Nachdem wir Ihnen in unserem letzten Artikel gezeigt haben, was die ersten Schritte in Richtung papierloses Büro sind, geht es heute um den Workflow. Denn papierloses Arbeiten erfordert ein Umdenken unserer Arbeitsweise. Hier erfahren Sie, wie Sie auch ohne Post-its & Co. produktiv und effizient arbeiten.
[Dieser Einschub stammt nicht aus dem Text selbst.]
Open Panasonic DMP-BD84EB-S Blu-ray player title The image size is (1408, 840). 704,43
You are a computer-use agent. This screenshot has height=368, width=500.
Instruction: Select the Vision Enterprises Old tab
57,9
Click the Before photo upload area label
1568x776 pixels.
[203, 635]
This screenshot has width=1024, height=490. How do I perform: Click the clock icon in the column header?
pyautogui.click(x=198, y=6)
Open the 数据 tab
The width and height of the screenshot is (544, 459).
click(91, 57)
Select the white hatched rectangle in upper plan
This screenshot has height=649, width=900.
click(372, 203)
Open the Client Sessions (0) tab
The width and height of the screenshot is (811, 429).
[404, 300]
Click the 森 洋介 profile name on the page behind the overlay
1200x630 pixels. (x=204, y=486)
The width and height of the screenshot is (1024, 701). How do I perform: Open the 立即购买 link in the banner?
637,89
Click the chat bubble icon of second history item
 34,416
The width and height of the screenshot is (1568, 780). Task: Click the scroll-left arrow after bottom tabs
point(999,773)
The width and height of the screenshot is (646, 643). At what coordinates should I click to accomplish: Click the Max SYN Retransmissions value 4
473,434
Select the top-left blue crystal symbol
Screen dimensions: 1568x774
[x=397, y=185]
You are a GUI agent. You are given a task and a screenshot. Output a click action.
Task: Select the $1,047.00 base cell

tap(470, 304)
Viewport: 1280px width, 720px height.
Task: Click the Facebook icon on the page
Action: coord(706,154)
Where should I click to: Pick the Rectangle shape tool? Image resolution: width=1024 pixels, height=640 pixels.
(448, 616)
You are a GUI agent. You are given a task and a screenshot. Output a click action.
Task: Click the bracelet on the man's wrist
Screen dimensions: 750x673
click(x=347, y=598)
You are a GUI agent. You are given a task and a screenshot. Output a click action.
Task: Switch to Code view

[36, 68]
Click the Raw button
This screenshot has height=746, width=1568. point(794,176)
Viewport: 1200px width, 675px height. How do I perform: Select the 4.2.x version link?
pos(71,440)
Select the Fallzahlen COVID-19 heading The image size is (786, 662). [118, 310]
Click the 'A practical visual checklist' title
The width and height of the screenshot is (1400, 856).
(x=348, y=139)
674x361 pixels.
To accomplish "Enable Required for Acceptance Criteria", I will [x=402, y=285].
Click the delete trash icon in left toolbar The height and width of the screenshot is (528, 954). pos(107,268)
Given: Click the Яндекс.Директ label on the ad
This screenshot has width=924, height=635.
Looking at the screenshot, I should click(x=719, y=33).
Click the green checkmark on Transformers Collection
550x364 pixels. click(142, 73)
Das Smartphone ist längst ein fester Bestandteil in unserem Alltag geworden. Die Planung des nächsten Geburtstagsfestes wird in einer Whatsapp Gruppe besprochen, per Videoanruf bleiben wir auch mit Freunden in Kontakt, die auf der anderen Seite der Welt leben. Und im Büro? Da kleben wir unseren Kollegen Notizzettel an den Arbeitsplatz, bis wir den Wald vor lauter Bäumen nicht mehr sehen. Dabei schadet Papier nicht nur der Umwelt, sondern auch unserem Wohlbefinden. Ist unser Schreibtisch nämlich überfüllt mit To-Do-Listen, setzt unser Körper verstärkt Stresshormone frei.

Dabei ist die papierlose Kommunikation heute einfacher denn je – auch bei der Arbeit. Ein Cloud-System bildet die Basis im papierlosen Büro. Dadurch können Dateien zentral übertragen werden und jeder kann von überall aus darauf zugreifen.

Über Messengersysteme können Sie hervorragend mit Ihren Kollegen kommunizieren, Projekte besprechen, Anweisungen geben und Arbeiten delegieren. Das ist viel effizienter als der Austausch per E-Mail. Es erspart Ihnen Zeit, Geld und Papier.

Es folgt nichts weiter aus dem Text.